Toxicologie des animaux de compagnie
Les antidépresseurs tricycliques (TCA)
Présentation
Ce sont des molécules très largement utilisées en médecine humaine ; certaines spécialités humaines sont également utilisées en traitement de certains troubles du comportement en médecine vétérinaire.
On peut noter, parmi ces molécules, amitriptylline (Elavil®, Laroxyl®), amoxapine (Defanyl®), clomipramine (Anafranil® ou Clomicalm®, spécialité vétérinaire), desipramine (Pertofran®), doxepine (Quitaxon®), imipramine (Tofranil®) ou trimipramine (Surmontil®).
Espèces concernées
Il s’agit essentiellement du chien et du chat.

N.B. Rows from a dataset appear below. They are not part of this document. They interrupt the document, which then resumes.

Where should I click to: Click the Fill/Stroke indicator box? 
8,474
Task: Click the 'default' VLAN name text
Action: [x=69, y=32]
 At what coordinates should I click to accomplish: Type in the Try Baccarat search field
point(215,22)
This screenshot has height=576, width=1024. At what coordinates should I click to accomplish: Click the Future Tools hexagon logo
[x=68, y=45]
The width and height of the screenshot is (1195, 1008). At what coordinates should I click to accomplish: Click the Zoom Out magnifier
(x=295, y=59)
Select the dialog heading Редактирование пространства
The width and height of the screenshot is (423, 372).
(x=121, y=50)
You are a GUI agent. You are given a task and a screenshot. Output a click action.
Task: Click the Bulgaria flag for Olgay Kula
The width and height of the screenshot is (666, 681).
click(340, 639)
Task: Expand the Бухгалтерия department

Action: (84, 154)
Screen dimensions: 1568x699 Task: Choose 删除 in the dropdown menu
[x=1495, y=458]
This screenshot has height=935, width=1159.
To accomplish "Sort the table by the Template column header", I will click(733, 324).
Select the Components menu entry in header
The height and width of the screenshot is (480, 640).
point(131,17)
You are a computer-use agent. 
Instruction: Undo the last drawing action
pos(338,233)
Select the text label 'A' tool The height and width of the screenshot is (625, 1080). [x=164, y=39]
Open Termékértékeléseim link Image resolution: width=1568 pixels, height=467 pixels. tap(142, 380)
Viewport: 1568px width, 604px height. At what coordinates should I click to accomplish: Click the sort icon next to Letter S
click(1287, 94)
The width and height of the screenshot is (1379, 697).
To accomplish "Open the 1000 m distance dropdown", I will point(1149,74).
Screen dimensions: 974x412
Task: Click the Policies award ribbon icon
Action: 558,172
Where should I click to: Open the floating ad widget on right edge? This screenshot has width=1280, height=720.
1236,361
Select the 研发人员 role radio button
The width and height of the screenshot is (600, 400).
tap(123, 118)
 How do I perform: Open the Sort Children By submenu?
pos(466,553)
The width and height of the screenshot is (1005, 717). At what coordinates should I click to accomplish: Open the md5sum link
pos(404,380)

Circonstances de l'intoxication
Il s’agit la plupart du temps de l’ingestion accidentelle des médicaments du propriétaire.
Toxicité
De manière générale, une dose supérieure à 15 mg/kg est considérée comme très dangereuse, tandis que la dose létale orale chez le chien et le chat est estimée à 17 mg/kg.
Mécanisme de toxicité
Il y a inhibition des canaux à sodium du myocarde au niveau du ventricule, ce qui entraîne un ralentissement de la dépolarisation du ventricule et augmentation de l’intervalle entre les complexes qRs. Il y a alors tachycardie ventriculaire ou fibrillation à la lecture de l’électrocardiogramme. On note également des effets anticholinergiques avec hyperactivité, diminution de la motilité intestinale, diminution des sécrétions et convulsions.
Pharmacocinétique
L’absorption est bonne au niveau du tube digestif. Elle est prolongée du fait des effets anticholinergiques de ces médicaments. Le pic plasmatique est atteint entre 2 et 8 heures après l’absorption, parfois 12 heures.
Ce sont des produits lipophiles, ayant donc une distribution préférentielle dans le cerveau, le cœur, les poumons et le foie.
Il y a également possibilité de passage à travers le placenta ou dans le lait, ce qui représente un risque pour les petits.
La distribution est assurée grâce à de fortes liaisons aux protéines plasmatiques.
Il y a métabolisme hépatique avec un possible entéro-hépatique pour les métabolites. La demi-vie de ces molécules est de 9 à 84 heures.
L’élimination est principalement urinaire, mais peut parfois se faire en partie par voie biliaire.
Symptomatologie
Les symptômes sont d’emblée gravissimes.
Premiers signes :
  • vomissements
  • léthargie
  • hyperexcitabilité, agressivité, désorientation
  • hyperthermie lors de convulsions ; hypothermie lors de prostration profonde
  • trémulations ou convulsions
Signes tardifs :
  • prostration parfois sévère
  • ataxie
  • hypotension
  • arythmies cardiaques
  • signes cardiaques : tachycardie ou bradycardie, augmentation de la durée du complexe qRs, tachycardie ventriculaire ou fibrillation
Lésions
Aucune lésion n’est rapportée.
Pronostic
Il est à réserver systématiquement.
Traitement
Traitement éliminatoire :
  • faire vomir en cas d’ingestion très récente, sinon l’animal peut rapidement présenter des convulsions
  • donner du charbon avec un laxatif car les antidépresseurs tricycliques diminuent la motilité intestinale. Il faut l’administrer plusieurs fois pour enrayer le cycle entéro-hépatique (toutes les 3 heures jusqu’à disparition des symptômes).
Traitement symptomatique :
  • en cas d’acidose ou de troubles cardiaques, utiliser du bicarbonate (2-3 mEq/kg IUV). Il faut maintenir le pH au-dessus de 7,5 pour éviter les troubles cardiaques.
  • diazépam (Valium®) chez les animaux hyperactifs, par voie inttraveineuse et jusqu’à effet, puis phénobarbital en cas de convulsions
  • fluidothérapie, surveillance de la température
Analyses
La recherche en laboratoire peut se faire par chromatographie en phase gazeuse et spectrophotométrie de masse sur des échantillons de plasma, d’urine ou plus rarement de contenu gastrique. Dans le plasma, une concentration en amitriptylline supérieure à 0,3 mg/L est considérée comme diagnostique d’une intoxication.